The jury had a very difficult decision on their hands. And, ultimately, they simply wussed out - declaring it a tie...It seems that the two recipes were too divergent to stack them up one against the other, Gourmet Gal's being a homey, rich, gooey bechamel based version with three kinds of cheddar, and mine being a more elegant, decadent recipe involving sharp cheddar, gruyere, parmesan, dijon mustard and other sundry ingredients.
Stacy leaned towards the Gourmet Gal rendition with its homestyle sensibilities, but Erica and Mo couldn't be completely swayed, since they were taken with the more upscale, European version that I baked. It all depended on mood...Who would of thought that there were different variations on mac-n-cheese mood? But, apparently there are.
------------------------
BRIEF: For the mac-n-cheese judging passage, decide whether each statement agrees with the text, and for each one give yes or no along with the deciding words quoted from the text. (a) The jury ended up declaring a tie. (b) Stacy favored the more upscale, European version. (c) The Gourmet Gal recipe used three kinds of cheddar. The data that comes next is drawn from a separate source.

RAW RECORDS:
------------------------
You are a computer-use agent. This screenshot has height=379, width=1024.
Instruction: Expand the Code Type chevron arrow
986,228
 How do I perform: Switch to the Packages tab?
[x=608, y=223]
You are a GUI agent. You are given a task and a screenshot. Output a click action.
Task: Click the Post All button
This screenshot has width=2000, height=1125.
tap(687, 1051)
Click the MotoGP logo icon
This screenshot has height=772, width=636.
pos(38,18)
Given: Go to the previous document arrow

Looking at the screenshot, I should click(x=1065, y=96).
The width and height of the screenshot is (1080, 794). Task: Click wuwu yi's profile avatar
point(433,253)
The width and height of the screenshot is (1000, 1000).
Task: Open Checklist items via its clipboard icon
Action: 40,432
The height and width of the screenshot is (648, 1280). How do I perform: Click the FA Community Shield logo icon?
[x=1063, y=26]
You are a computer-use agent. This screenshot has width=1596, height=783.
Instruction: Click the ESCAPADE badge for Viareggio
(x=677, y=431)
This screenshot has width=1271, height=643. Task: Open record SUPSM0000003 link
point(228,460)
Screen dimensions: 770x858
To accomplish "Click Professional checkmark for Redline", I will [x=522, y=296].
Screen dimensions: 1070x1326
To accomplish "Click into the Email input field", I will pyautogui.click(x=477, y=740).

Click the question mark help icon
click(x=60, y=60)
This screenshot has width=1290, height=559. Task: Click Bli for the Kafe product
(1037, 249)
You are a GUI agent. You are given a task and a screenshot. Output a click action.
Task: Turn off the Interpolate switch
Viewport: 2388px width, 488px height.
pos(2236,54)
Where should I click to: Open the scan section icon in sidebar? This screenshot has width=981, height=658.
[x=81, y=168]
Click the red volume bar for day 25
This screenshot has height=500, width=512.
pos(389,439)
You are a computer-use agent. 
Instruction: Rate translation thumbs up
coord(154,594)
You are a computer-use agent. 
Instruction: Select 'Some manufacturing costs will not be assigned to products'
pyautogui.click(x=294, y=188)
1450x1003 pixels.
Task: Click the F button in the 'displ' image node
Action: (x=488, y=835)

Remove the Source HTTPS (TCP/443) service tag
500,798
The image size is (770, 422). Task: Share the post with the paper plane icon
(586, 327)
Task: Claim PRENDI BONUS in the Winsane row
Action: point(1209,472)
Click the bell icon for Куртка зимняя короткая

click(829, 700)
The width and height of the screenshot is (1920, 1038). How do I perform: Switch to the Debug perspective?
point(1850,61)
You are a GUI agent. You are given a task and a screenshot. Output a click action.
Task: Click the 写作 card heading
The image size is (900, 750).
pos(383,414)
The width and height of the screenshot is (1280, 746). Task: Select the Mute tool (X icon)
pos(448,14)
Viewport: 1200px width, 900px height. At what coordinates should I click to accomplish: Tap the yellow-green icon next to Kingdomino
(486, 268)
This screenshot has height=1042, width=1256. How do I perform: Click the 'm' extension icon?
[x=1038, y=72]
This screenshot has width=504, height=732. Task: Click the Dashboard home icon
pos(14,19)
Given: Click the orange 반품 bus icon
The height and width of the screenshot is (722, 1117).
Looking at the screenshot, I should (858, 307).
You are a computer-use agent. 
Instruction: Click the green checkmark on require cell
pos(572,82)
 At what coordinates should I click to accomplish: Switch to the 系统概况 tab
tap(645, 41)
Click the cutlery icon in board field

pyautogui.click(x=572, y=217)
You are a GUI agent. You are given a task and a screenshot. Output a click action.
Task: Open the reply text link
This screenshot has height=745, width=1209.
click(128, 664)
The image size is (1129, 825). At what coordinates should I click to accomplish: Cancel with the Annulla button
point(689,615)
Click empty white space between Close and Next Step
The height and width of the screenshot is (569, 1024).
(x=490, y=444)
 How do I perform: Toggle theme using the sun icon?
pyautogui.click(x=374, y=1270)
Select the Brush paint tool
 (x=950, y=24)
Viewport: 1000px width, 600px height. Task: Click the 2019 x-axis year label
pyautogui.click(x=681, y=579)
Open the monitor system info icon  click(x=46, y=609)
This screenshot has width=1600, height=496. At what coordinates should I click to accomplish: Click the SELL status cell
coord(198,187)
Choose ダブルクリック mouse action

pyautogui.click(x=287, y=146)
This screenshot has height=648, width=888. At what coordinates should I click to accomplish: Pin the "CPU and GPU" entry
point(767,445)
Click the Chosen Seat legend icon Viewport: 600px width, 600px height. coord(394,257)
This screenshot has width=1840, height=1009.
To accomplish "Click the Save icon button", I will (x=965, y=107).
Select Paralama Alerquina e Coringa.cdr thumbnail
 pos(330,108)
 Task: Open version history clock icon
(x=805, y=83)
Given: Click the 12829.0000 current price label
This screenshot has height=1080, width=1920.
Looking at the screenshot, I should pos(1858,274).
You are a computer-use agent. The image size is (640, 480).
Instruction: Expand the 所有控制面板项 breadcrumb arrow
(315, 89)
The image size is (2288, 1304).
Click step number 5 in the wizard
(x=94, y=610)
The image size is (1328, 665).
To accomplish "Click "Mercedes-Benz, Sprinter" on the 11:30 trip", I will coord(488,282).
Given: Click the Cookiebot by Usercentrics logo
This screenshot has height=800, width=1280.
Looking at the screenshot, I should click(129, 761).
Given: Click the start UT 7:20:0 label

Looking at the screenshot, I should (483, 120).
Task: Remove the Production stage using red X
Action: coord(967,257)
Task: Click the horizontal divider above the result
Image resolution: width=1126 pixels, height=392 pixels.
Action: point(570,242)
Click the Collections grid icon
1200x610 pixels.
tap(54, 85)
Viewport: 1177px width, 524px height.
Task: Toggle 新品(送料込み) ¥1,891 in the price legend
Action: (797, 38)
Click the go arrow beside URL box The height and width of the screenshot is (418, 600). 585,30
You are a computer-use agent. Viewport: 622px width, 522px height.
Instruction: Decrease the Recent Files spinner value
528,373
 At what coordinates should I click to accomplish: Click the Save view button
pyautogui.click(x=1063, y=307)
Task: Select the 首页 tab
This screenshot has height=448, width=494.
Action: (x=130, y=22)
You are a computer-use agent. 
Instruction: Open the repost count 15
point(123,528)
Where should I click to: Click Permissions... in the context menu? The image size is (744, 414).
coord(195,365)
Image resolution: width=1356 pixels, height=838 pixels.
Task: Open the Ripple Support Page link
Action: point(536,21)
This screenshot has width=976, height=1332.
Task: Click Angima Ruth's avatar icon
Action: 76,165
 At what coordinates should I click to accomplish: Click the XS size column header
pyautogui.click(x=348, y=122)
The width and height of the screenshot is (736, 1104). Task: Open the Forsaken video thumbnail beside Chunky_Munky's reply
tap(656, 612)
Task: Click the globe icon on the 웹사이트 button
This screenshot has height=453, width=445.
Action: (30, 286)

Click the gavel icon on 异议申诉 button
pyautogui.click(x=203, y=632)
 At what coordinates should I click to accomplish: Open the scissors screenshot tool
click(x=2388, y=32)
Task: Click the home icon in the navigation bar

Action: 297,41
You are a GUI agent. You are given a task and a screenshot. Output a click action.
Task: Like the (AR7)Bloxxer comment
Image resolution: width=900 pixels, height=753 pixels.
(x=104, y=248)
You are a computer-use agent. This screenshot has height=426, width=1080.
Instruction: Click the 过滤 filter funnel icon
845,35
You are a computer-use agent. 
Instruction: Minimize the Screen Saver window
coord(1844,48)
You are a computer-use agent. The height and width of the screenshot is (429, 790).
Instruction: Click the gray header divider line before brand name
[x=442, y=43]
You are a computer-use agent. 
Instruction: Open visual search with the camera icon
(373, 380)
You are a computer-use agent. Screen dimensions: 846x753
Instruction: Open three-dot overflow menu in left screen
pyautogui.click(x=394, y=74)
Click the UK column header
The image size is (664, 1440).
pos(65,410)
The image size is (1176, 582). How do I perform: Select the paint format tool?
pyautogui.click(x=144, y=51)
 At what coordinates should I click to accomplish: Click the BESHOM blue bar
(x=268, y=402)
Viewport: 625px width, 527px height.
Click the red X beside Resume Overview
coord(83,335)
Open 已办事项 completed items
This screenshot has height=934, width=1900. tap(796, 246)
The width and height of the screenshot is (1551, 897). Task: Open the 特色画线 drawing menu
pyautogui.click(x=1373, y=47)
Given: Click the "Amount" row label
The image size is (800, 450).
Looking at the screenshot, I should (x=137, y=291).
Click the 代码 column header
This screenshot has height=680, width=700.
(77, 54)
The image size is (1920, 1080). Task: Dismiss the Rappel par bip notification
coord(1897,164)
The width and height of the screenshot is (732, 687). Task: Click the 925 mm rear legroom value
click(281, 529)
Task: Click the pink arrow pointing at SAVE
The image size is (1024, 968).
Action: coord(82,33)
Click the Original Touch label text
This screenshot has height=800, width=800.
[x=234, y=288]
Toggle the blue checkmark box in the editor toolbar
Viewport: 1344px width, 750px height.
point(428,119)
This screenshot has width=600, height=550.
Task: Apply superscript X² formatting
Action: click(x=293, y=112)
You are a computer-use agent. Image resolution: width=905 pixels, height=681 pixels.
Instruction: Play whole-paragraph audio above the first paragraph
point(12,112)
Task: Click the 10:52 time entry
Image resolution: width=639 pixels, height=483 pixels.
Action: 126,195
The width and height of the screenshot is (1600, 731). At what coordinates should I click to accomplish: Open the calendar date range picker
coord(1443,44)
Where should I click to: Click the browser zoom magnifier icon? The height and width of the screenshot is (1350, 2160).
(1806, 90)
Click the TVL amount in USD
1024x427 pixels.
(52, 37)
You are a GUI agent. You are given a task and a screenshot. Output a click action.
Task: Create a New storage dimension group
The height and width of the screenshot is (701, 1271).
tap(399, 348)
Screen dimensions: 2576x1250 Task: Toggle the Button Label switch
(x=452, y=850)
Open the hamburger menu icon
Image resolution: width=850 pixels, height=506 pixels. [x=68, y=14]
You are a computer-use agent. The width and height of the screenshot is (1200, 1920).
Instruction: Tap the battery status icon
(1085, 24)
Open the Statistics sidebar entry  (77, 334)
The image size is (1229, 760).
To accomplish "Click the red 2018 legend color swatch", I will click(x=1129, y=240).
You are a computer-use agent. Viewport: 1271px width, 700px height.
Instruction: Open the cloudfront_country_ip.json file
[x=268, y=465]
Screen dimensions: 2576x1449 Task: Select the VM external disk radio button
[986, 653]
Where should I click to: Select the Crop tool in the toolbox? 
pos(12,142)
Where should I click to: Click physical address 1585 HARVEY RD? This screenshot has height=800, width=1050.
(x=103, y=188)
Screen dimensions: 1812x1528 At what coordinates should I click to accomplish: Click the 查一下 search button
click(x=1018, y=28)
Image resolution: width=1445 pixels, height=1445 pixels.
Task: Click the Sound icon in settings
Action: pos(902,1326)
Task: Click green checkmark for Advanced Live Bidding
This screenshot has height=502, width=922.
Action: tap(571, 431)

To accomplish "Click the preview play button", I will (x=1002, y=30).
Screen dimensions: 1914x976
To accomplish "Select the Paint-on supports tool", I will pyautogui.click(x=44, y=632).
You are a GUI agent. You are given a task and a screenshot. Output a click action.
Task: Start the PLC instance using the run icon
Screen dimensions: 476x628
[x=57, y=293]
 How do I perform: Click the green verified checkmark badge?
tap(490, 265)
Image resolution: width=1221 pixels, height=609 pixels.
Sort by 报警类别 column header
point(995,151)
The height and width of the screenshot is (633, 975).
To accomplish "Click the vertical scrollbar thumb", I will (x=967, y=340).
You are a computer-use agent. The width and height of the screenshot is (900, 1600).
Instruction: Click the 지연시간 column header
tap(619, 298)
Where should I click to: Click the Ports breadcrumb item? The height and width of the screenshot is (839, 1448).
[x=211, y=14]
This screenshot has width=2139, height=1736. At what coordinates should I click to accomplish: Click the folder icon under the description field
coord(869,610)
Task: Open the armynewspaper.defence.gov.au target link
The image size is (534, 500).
------------------------
FULL RESPONSE:
(a) Yes: "declaring it a tie"
(b) No: "Stacy leaned towards the Gourmet Gal rendition with its homestyle sensibilities"
(c) Yes: "a homey, rich, gooey bechamel based version with three kinds of cheddar"